Nicht nur Lohnarbeit zählt

„Wer nicht arbeitet, soll auch essen!“ So war unlängst ein Artikel in der Frankfurter Rundschau überschrieben. Der Politologe Michael Opielka plädiert darin für ein Grundeinkommen für alle. Will er damit das Schlaraffenland ausrufen, wo man faul auf der Haut liegt und einem die gebratenen Tauben in den Mund fliegen?

Gunter Volz ist Pfarrer für gesellschaftliche Verantwortung der Kirche. Foto: Oeser

Der Vorschlag eines Grundeinkommens, das allen Bürgerinnen und Bürgern vom Staat zur Verfügung gestellt wird, wirkt auf den ersten Blick weltfremd und unrealistisch. Schließlich sind wir alle von einem biblischen Wort geprägt, auf das Opielka anspielt: „Wer nicht arbeiten will, der soll auch nicht essen“ (siehe dazu auch den Beitrag „Luther und Co.“ auf dieser Seite). Arbeitsamkeit und Fleiß sind wichtige Tugenden auf unserer Werteskala. Mit Arbeit haben wir viel erreicht, gerade im Nachkriegsdeutschland.

Diese Sichtweise verführt aber auch dazu, Menschen nach dem zu beurteilen, was sie leisten. Doch weder nach biblischem Verständnis noch nach dem des deutschen Grundgesetzes hängt die Würde des Menschen an seiner Arbeit.
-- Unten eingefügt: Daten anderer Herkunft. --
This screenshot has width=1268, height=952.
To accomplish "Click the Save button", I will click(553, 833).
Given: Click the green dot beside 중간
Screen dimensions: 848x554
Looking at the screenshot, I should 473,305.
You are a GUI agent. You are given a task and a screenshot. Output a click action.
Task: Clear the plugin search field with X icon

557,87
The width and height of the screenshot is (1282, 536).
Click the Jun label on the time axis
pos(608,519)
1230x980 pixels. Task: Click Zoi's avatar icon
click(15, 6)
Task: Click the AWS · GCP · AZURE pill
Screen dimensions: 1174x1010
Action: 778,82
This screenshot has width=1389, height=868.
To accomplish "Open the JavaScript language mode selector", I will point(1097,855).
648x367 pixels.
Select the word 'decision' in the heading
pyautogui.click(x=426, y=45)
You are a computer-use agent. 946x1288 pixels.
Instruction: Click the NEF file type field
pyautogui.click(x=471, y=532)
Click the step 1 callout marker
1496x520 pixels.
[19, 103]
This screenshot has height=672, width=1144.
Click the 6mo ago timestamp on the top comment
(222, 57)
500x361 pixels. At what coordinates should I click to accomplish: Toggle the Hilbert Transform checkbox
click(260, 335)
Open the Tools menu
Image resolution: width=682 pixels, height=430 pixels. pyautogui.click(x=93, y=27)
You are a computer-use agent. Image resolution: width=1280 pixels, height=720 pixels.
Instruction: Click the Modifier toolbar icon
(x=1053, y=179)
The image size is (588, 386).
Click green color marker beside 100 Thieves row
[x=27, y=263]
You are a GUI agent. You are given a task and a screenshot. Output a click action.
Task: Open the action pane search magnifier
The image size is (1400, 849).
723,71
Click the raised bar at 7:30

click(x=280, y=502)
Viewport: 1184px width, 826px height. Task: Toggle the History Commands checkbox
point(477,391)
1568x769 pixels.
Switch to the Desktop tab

Vielmehr sind wir aus Glauben an Jesus Christus und nicht auf Grund unserer Werke vor Gott gerechtfertigt.

Dennoch bleibt die Frage: Was ist mit denen, die gerne arbeiten wollen, aber keinen Arbeitsplatz haben? Seit den siebziger Jahren haben wir in Deutschland eine kontinuierlich angestiegene Arbeitslosigkeit. Diese zu beseitigen oder zumindest nachhaltig zu reduzieren, war erklärtes Ziel jeder Bundesregierung. Geschafft hat es bisher keine. Rund 4,7 Millionen Menschen in Deutschland sind heute arbeitslos. Es ist sehr zu bezweifeln, dass wir eine annähernde Vollbeschäftigung, wie in den sechziger Jahren, je wieder erreichen. Prognosen gehen eher davon aus, dass uns zukünftig eine noch weiter ansteigende Sockelarbeitslosigkeit begleiten wird.

Ein Grundproblem besteht darin, dass es immer weniger Erwerbsarbeitsplätze gibt. Allein von März 2003 bis März 2004 ist in Frankfurt die Zahl der sozialversicherungspflichtig Beschäftigten um 15612, also um 3,2 Prozent gesunken. Es entstehen zwar auch neue Arbeitsplätze. Diese gleichen jedoch bei weitem nicht die verloren gegangenen aus.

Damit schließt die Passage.